Last year was the first since the hack that Ashley Madison saw "substantial growth" in its user base, Buell said, adding that its 2017 revenue grew 5 percent globally and 16.7 percent in the US compared to 2016. He declined to state the privately-held Ruby Life's 2017 revenue figures or profits, but in a July 2016 Reuters interview, former president James Millership said it expected about $80 million in revenue that year, with a 35 to 40 percent EBITDA margin (a measure of profits, standing for earnings before interest, taxes, depreciation and amortization). "The firm has always been very profitable and we continue to enjoy nice profits," said Buell.

Ashley Madison is essentially trying to reestablish trust in a business that's entirely dependent on discretion. But post-Cambridge Analytica, post-Snowden, post-data breaches of LinkedIn and Yahoo (which is owned by Engadget's parent company, Verizon), the public is even more skeptical about data privacy than it was three years ago.

Making any comeback tougher was the revelation that the site was riddled with female bots to draw in male users, which formed part of the FTC probe. Women can use Ashley Madison for free, but even after connecting on the site, men have to pay "credits" to kick off a conversation. The website's fake females essentially lured them into spending money to talk to no one. The Ernst & Young report also verifies that the bots are gone.

Buell attributes the company's growth to targeting "attached" users -- those in committed relationships -- who are mostly in their forties and form 70 percent of Ashley Madison's customers. Brazil, the company's new report claims, saw an average of 138,865 new members per month in 2017, second only to the US. This year, Buell intends to expand in Taiwan, Japan and South Korea.

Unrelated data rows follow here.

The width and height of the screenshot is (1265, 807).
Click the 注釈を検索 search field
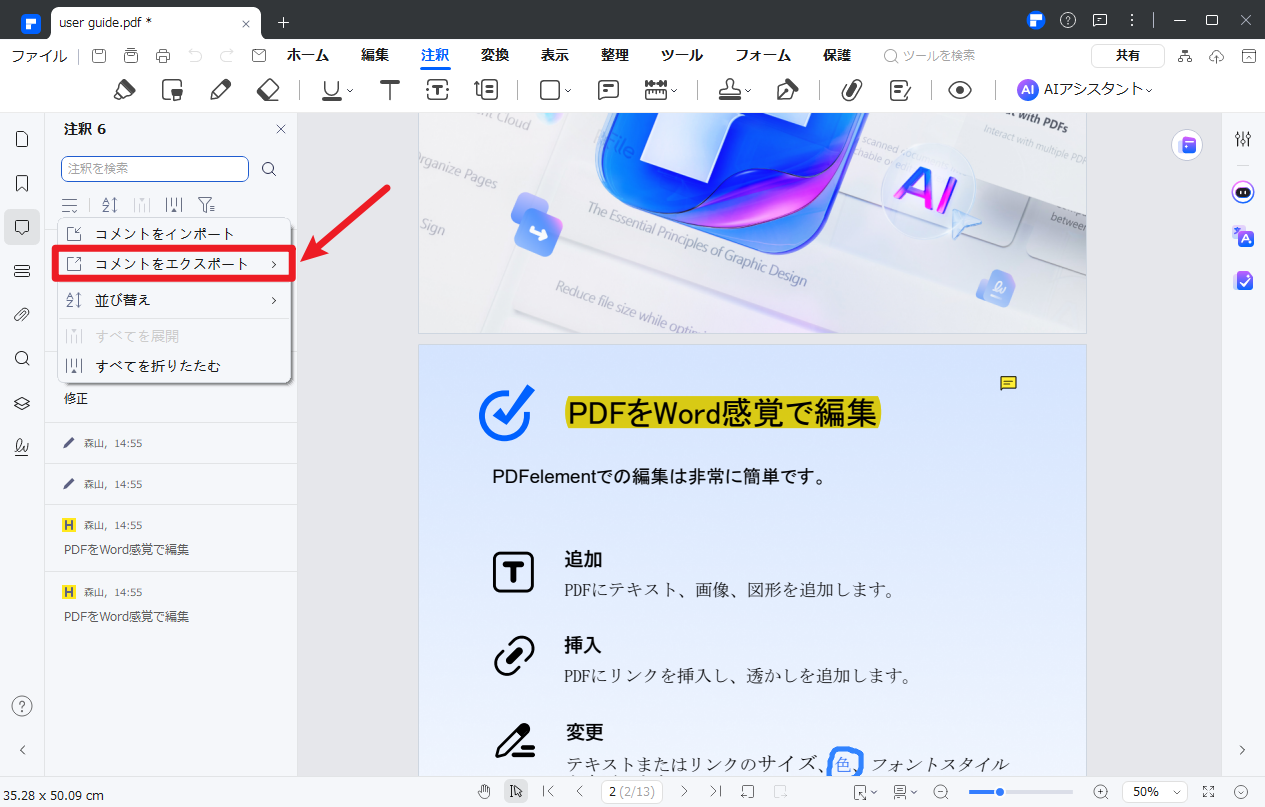click(x=154, y=169)
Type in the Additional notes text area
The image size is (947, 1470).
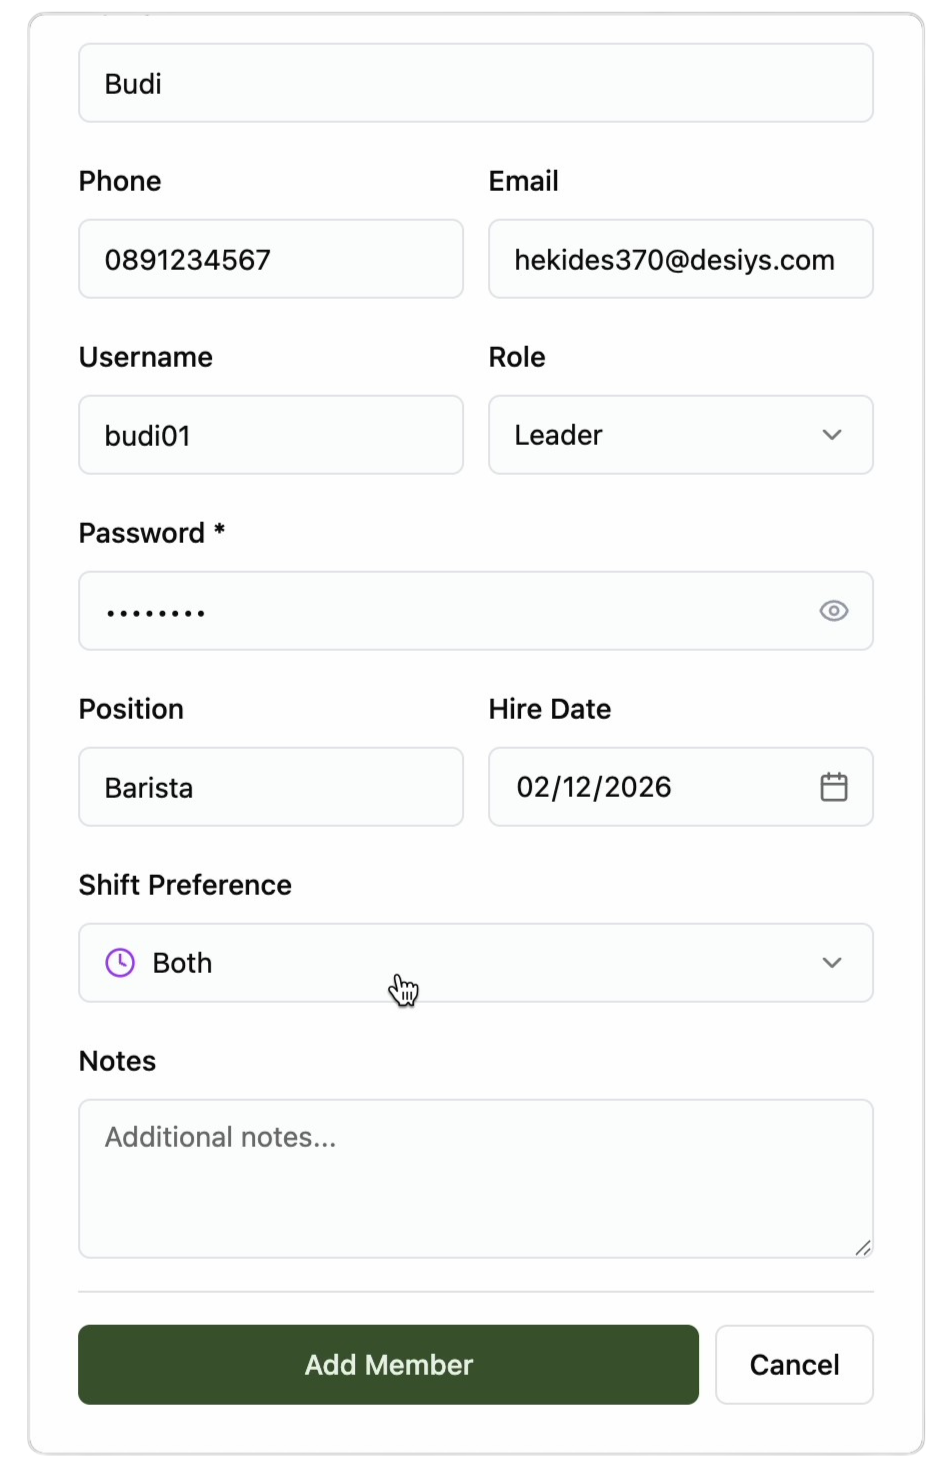(x=475, y=1178)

Buell has an ironic rationale that affairs can be good for a relationship. "There is a better way to have an affair," he said. The logic: many couples are in sexless couplings but want to maintain their family; there's a disconnect between divorce being socially acceptable while non-monogamy is not; a discreet, anonymous dating platform allows users to take their roaming out of the workplace, which is Ashley Madison's "number one competitor." "Don't put your career at risk along with your marriage," he said.

"A lot of these women are looking to stray because they want to stay in their marriages. So they're looking at 'well I have the option of divorce or I have the option of having an affair but I'm not real happy just continuing in my daily life as things are now,'" he said, citing surveys Ashley Madison has done with its users. "They find once they meet a lot of these desires that they come back into the marriage happier, revitalized, and can be a better wife."

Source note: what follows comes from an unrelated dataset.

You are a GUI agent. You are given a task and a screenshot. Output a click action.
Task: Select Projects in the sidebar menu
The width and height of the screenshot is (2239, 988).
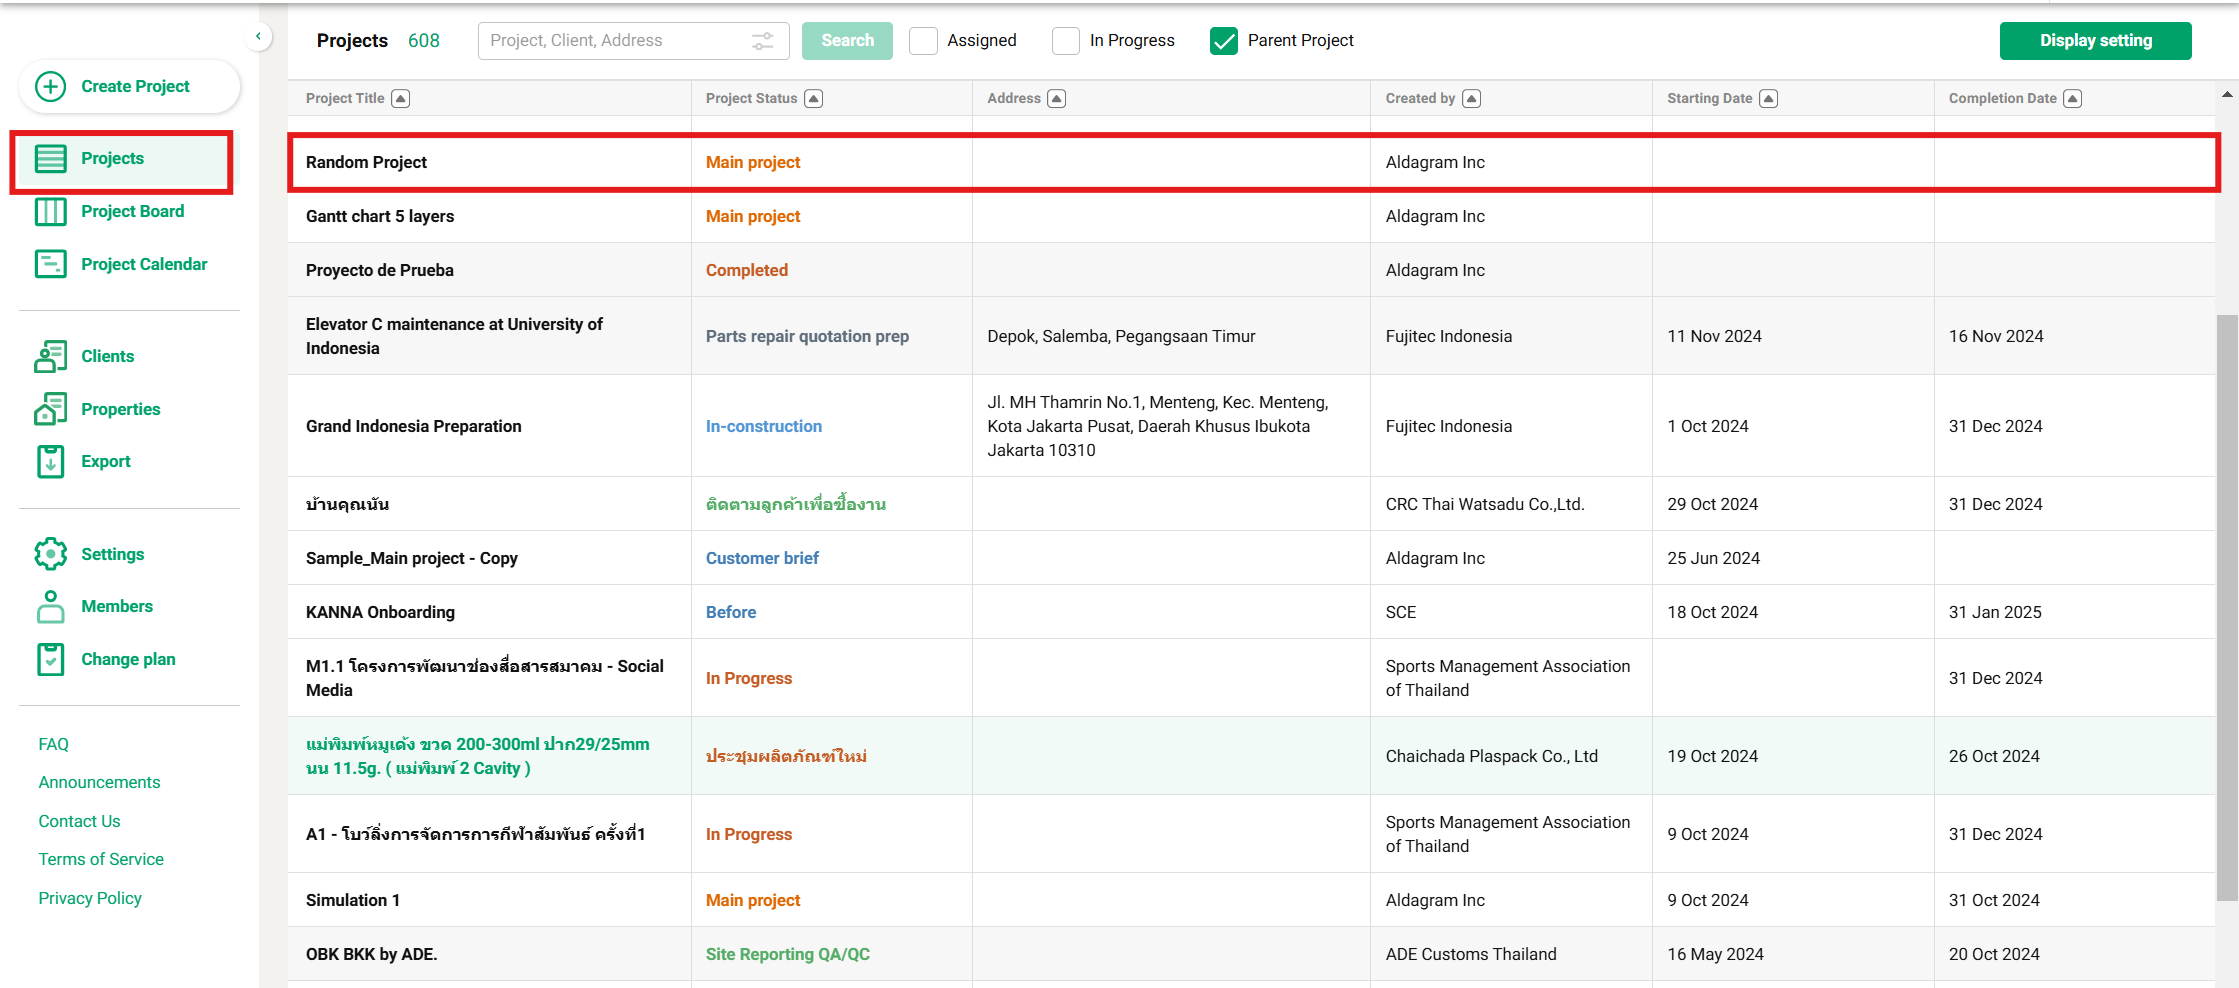[112, 159]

Even if your partner consents to extra-marital engagements, these relationships require privacy, according to Buell, since on commonly-used apps like Tinder, couples may face judgement when spotted by acquaintances. "It still isn't generally social acceptable," Buell said. "Which we think is ridiculous, honestly."

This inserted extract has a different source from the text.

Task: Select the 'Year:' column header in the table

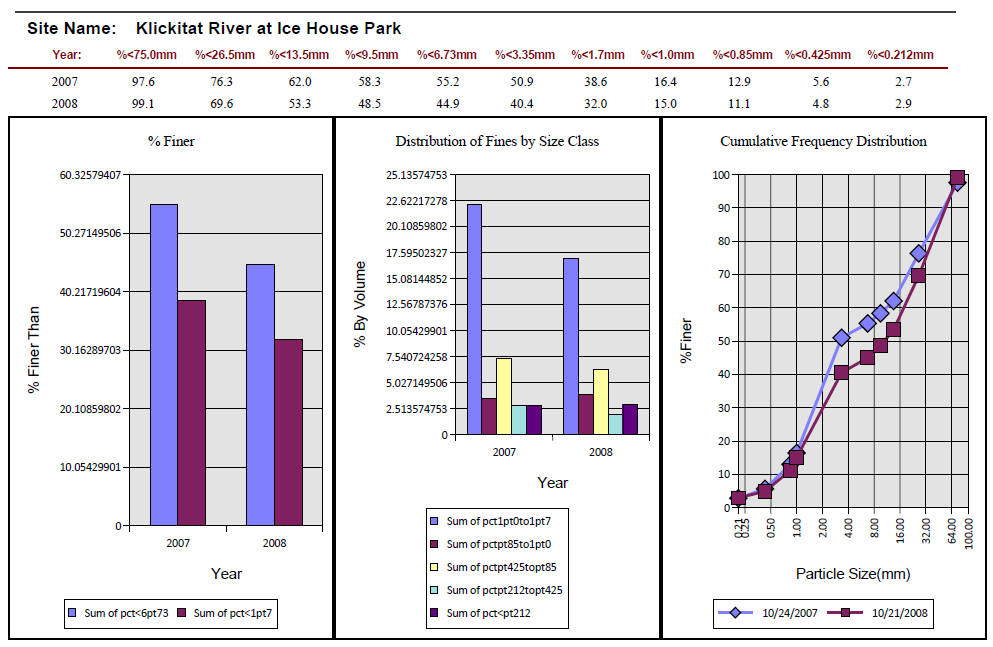Action: tap(66, 55)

"Ashley's core differentiator is discretion."

Yet this imperative for privacy is precisely why regaining the public trust is going to be an uphill battle for the infidelity website.

According to the FTC complaint post-hack, Ashley Madison "had no written information security policy, no reasonable access controls, inadequate security training of employees, no knowledge of whether third-party service providers were using reasonable security measures, and no measures to monitor the effectiveness of their system security." Part of the FTC settlement required that the company add "a comprehensive data-security program, including third-party assessments."

Speaking with Engadget, Buell made a point to list the security measures that Ashley Madison has since added or will add this year: two factor authentication, a bug bounty program, adherence to the NIST cybersecurity standards. He highlights that it's hired a new chief information and security officer, and the office displays "artwork that's mirrored around the idea of a security camera lens."

"We do not use the data for any type of third party advertising, we don't run ads on our sites, the data is not moved anywhere from where we own it," Buell said. "We hold that very, very close to us."

"Security and discretion" were described among Buell's key focuses for 2018. "Ashley's core differentiator is discretion."